◆ WHAT YOU HAVE TO DO ◆
Nothing is to be output except the lines from the one containing "Instruction: Open the Filter menu" through the end of the material, each reproduced exactly.

(EXCERPTED RECORDS begins)

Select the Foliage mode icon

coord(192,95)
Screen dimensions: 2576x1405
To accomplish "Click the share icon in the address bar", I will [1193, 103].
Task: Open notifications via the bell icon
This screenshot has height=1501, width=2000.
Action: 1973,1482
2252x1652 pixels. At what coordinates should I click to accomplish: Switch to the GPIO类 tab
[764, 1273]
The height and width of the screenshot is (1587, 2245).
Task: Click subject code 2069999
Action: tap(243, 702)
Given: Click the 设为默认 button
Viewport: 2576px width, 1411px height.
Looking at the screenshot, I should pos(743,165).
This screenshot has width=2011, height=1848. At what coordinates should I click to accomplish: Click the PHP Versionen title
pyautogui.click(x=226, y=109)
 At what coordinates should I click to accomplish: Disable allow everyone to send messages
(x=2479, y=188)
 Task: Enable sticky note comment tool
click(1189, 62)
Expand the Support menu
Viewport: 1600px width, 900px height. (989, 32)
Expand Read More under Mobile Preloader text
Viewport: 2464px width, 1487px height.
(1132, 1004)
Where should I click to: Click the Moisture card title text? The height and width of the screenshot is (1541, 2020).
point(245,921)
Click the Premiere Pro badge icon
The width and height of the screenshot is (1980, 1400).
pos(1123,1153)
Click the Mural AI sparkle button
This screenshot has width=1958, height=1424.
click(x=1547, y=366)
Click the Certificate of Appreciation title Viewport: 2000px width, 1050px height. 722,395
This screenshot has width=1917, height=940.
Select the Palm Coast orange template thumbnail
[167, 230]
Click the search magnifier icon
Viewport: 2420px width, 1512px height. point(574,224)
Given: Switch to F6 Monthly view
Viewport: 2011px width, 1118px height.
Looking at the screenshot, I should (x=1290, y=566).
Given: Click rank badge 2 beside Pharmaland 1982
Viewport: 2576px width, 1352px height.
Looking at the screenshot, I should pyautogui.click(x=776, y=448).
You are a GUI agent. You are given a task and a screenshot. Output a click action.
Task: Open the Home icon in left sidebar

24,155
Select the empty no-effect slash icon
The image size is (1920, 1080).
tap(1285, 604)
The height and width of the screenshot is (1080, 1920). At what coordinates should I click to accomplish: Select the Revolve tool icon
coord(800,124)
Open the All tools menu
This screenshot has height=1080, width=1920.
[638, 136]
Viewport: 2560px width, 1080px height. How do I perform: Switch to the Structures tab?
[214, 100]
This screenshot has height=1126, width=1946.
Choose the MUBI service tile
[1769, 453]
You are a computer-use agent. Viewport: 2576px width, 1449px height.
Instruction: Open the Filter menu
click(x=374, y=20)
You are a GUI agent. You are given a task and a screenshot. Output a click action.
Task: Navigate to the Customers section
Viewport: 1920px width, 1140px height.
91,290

(EXCERPTED RECORDS ends)

◆ EXPECTED ANSWER ◆
Instruction: Open the Filter menu
click(x=374, y=20)
You are a GUI agent. You are given a task and a screenshot. Output a click action.
Task: Navigate to the Customers section
Viewport: 1920px width, 1140px height.
91,290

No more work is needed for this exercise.